BG: Today’s leaders need to be directly engaged with their people all around the world. It takes an enormous amount of time. They need to be asking the questions, “How do we do business? What happens when you get asked for favors? What do you do? How do you handle this?” You need to trust but verify. You need to have a verification and compliance system.

When there are any deviations, it should be a zero tolerance policy, no second chance. If you make mistakes, if you make poor business decisions you should get a second chance. If you have quality problems you should get a second chance. If you have operational problems you should get a second chance. On questions of company values there is no second chance. Everybody needs to know that and needs to be exposed. You need to publicize that. You need to not cover it up.

By the way, what’s really important in organizations is that you can’t just blame people at the lowest levels. You have to really look at the whole chain of command. That was Shell’s problem in Nigeria. They didn’t look at everyone. You can’t just blame the low level people, you have got to look at what the management is doing and saying because it’s there, too.

I felt that responsibility everyday. We had ethical violations at Medtronic. I had to fire the head of Europe. I had to fire the head of Japan. I had to fire the head of China. It was very embarrassing for me that it took so long to clean it up, but we went right at it and we finally got the message across that this is the way we do business.

Ed Breen did a very good job cleaning up Tyco. I don’t have as high regard for Dennis Koslowski because it was kind of anything goes in his era. But, I think Breen has sent a clear message, “this is how you do business.” Just like Anne Mulcahy did at Xerox. There were some ethical questions there and she did a really good job cleaning things up.

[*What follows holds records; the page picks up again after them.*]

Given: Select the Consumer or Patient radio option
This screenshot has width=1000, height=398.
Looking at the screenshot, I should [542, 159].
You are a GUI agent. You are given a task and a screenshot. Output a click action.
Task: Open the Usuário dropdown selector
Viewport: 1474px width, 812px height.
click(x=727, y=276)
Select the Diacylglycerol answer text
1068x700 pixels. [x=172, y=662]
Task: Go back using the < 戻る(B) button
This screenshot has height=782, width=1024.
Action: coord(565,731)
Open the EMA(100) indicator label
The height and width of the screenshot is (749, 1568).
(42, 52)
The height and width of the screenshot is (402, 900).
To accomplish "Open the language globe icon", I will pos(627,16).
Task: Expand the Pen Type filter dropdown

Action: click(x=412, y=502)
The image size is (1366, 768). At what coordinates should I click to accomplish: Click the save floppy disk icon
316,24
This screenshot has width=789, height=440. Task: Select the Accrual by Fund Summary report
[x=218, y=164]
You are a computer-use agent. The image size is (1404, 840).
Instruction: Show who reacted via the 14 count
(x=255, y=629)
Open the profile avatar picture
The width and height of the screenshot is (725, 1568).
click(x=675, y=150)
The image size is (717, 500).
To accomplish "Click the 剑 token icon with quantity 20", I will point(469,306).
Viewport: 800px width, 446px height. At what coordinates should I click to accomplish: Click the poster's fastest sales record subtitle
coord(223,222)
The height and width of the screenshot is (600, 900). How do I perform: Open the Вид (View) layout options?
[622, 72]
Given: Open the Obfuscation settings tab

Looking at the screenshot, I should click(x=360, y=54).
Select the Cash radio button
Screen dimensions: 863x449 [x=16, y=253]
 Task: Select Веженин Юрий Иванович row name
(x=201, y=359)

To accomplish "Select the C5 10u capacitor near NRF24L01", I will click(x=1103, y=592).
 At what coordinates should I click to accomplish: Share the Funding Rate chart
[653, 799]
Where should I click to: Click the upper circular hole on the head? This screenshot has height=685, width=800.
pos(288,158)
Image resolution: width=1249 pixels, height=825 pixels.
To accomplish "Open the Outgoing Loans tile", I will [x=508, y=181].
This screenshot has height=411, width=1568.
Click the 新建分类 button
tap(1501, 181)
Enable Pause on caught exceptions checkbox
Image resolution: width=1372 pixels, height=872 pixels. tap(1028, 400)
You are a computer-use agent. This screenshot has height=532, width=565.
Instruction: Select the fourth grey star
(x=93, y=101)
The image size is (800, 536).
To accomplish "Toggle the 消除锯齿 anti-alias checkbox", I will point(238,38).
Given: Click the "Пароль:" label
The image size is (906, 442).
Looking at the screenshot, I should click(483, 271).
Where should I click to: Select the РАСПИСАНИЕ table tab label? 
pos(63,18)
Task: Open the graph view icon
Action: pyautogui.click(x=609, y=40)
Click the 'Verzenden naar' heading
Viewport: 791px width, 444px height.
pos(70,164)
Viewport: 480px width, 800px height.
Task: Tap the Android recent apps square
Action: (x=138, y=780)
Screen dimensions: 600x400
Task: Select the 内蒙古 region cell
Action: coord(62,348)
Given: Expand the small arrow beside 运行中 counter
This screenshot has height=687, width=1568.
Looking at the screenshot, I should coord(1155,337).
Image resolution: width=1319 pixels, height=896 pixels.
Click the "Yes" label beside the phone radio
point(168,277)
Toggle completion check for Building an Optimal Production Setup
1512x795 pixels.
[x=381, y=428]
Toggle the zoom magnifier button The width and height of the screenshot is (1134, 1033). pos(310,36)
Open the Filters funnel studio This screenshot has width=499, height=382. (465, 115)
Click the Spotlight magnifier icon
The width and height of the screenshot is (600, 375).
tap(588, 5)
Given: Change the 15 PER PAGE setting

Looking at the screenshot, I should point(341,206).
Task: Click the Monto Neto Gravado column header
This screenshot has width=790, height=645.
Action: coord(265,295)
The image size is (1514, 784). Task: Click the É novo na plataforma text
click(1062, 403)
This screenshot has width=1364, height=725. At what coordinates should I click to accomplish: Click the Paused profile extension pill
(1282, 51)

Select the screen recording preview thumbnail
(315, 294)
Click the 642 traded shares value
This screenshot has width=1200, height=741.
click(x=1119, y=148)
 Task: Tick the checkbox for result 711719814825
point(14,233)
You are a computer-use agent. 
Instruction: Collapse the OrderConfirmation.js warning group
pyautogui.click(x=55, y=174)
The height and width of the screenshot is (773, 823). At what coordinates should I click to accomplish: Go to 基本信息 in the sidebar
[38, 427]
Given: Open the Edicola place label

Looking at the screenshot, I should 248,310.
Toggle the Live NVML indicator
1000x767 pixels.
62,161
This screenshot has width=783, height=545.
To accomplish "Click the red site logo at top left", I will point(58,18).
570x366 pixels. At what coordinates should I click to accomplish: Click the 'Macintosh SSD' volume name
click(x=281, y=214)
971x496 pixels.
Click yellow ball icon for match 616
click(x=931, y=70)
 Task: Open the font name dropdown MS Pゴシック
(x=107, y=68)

So I think we need to vet, not just criticize, people that are violating ethical standards but we also need to hold up the leaders that really do want to make a difference.

E: In 7 Lessons, you have a lesson titled, “Don’t be Atlas.” In that lesson you mention it’s good for leaders to have an external team that can help you get through a crisis. Can you expand a bit on your own external team and how they have helped you get through crisis?

BG: It starts with having one person with whom you can be entirely open with. That person for me is my wife, Penny. If I get too high on myself she’ll pull me back down and if I get really down she’ll give me a practical view of things. She’s just great and extremely helpful. I also have a men’s group that I meet with every Wednesday morning and we talk about really important issues in life. When you have challenges you can talk to them. And when I have tough questions I have three or four mentors like Warren Bennis and David Gergen that I can call up and solicit their advice and counsel.

That’s extremely helpful to have because inside an organization it is very easy to fall into a group think mentality. You tend to all talk about the same issue and you tend to think about them the same way. It’s really important to have outside exposure. When you have that external team they can help you bring perspective on things and tell you, “It’s not that bad.”

E: Broadly speaking, what are you most hopeful about with today’s leaders?

BG: I’m most hopeful about the younger leaders stepping up and taking over. I hope that this generational change in leadership will come quickly and I hope it will give younger people an opportunity to step up and lead major organizations as well as start ups and new organizations. I’m most hopeful about the new leaders that have been appointed in the last three or four years from large corporations and small corporations. I think you’ve seen a remarkable job. I’m hopeful we can get a whole new generation that will step up and lead with a higher sense of ethics and values, not just for its own sake but for recognizing that’s the best way to build an organization and the right way to sustain success.